Text section:

■ ■ ■

Thursday, December 23, 2010
Most of the new shopkeepers who opened the first shops at Wolverton were based in Stony Stratford and opened their shops as branches. Joshua Harris was the exception.
As soon as Bury Street was completed in 1840 Harris took one of the three storey buildings at a rental of 7/- a week. He and his wife Charlotte were Oxfordshire born - he from Banbury and she from Finstock. Both were born about 1812. So they were both mature and had probably had the opportunity to get some money behind them. Their first child was born only 6 months before the 1841 census was taken. We learn a little more from the 1851 Census where Harris gives his occupation as Draper, Grocer and Druggist, suggesting more of a general store. At number 414, with three stories, he had plenty of space to accommodate his business and family. The mixture of selling groceries and drugs may seem odd to us now but grocers had a long tradition of dispensing drugs going back to the middle ages. The separate function of Apothecary, or Chemist, developed in the 16th century but plainly the function could still be combined in small communities in the middle of the 19th century. Harris was a member of the Pharmaceutical Association at this time, so this must have been a role he took seriously.

■ ■ ■

Exercise directions: Please state what occupation Joshua Harris gave in the 1851 Census, according to the text about his Wolverton shop.

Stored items
■ ■ ■

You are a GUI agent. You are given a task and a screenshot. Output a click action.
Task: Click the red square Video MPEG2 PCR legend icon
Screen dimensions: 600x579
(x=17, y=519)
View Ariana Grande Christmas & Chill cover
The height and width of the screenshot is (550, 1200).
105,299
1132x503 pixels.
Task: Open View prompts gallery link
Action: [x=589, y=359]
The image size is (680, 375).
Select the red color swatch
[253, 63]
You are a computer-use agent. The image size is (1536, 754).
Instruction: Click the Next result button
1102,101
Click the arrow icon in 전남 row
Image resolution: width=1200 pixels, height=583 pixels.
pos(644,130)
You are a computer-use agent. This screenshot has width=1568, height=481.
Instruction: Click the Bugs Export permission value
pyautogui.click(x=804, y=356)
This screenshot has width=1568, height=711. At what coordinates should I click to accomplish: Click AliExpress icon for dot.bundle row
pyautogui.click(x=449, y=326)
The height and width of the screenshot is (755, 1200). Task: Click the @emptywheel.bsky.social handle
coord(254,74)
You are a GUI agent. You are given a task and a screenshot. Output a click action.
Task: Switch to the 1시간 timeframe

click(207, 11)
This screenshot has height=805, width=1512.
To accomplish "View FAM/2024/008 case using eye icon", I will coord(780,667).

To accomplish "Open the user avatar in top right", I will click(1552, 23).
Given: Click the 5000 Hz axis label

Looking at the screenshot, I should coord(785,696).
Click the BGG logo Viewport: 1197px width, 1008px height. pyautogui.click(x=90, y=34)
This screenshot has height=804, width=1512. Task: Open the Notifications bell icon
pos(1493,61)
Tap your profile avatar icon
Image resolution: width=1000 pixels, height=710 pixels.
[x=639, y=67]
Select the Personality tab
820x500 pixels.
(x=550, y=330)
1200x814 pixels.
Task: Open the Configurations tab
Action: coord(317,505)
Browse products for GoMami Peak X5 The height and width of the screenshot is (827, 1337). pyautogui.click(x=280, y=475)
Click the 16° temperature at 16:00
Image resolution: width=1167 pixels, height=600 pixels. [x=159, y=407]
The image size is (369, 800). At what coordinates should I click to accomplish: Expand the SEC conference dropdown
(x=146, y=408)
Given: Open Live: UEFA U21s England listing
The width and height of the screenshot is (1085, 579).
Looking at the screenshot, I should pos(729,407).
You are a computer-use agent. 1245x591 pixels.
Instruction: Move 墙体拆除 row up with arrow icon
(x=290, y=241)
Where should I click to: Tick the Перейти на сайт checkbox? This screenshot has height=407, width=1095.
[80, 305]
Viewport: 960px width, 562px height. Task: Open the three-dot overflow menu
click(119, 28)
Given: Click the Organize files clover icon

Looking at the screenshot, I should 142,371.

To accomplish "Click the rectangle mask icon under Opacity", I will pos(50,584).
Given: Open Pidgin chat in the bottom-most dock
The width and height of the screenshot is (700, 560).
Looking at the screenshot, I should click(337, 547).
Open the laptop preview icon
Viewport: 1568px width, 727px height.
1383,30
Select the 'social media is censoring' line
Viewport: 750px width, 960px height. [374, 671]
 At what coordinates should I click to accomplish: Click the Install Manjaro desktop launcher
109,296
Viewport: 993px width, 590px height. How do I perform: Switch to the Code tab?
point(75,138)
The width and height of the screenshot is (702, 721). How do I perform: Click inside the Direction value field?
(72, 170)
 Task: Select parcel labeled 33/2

■ ■ ■

Written response: Draper, Grocer and Druggist.